Here is what she read — “It’s amazing how tiny decisions change our lives.”
“You take your dog for a walk and he shakes his lead and you end up running into an old friend.”
“You look at a painting and you realize how lovely Auckland is in spring.”
“You decide to murder your wife.”
I patiently explained that I was simply jotting a few notes for the beginning of a novel.
She returned to reading her English-Portuguese lesson manual. Kate repeated again and again: “Você fala English?” She made it sound a bit Spanish (since she was raised in Chile where she learned how to speak their language).
“Kate, why in the world do you insist on trying to learn Portuguese?”
“Because we are going to Brazil and that is what they speak.”
“Why don’t they speak Brazilian?” I asked.
“Because they speak Portuguese. Você fala English is how you ask in Portuguese if the person you are talking to understands English.”
“And if he does?” I asked, “then what?”
“Then we can communicate with him,” said Kate. “Because, the last time I checked, we speak English.”
“You are going about this wrongheadedly. When we arrive in Brazil you simply ask the first person you come across if he speaks English. You ask him in English.”

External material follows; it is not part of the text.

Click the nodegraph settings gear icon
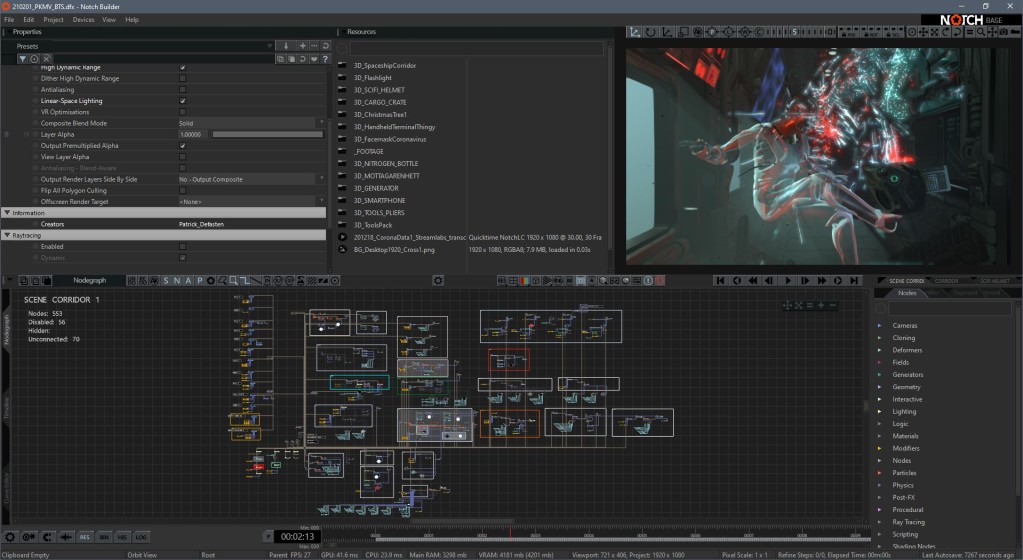Screen dimensions: 1023x560 pyautogui.click(x=437, y=281)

“If I use Portuguese then the person will understand that I am, at least, making an effort to learn his language and his culture.”

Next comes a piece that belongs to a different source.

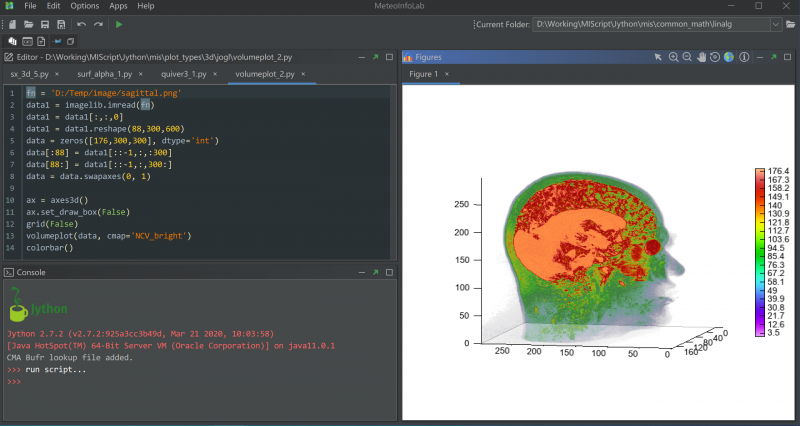Viewport: 800px width, 426px height.
Task: Activate the arrow selection tool in Figures
Action: (658, 58)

“But you won’t be able to determine if he speaks English unless you ask him in English if he can speak English,” I said. “Don’t give strangers a chance to lie to you.”
“Strangers don’t necessary lie,” she said.
“I believe strangers, especially foreigners lie. You will probably find some Brazilian conman who will nod his head affirmatively. The next thing you know he will take us down a dark alley and murder us.”
“I think you have murder on your mind,” she said. “You talk and write about it incessantly.”
“Nonsense,” I said. “And quit changing the subject. We are talking about the futility, indeed the downright folly, of learning enough Portuguese to find a Brazilian who speaks English. I say talk to them in English immediately upon sighting them and be done with semantic games.”
“You are so damn bigoted,” said Kate.
“Why do you say that?”
“Your inane statement about not trusting people who do not speak English.”
“When was the last time a group of people, who had English as their first language, attacked our country or tried to blow up something America owns? That is why we can trust the Canadians. Except for the ones who speak French.”
“What has that got to do with anything?”
“It has plenty to do with everything that is American and we hold dear, Dear. The true American speaks English as his first language. Anyone who does not have English as their first language should be deported — immediately for the well-being of the republic.”
“What about Americans who scribble notes concerning murdering their wives?”
“The time to worry about such a note would be if it were written in French or German or some other vile language.”
“You are beyond belief. You are so bigoted,” she said.
“No I am not. Furthermore, I would deport any American who speaks English and insists on splitting infinitives.”
Kate began to curse me in Spanish with a determination almost bordering on character.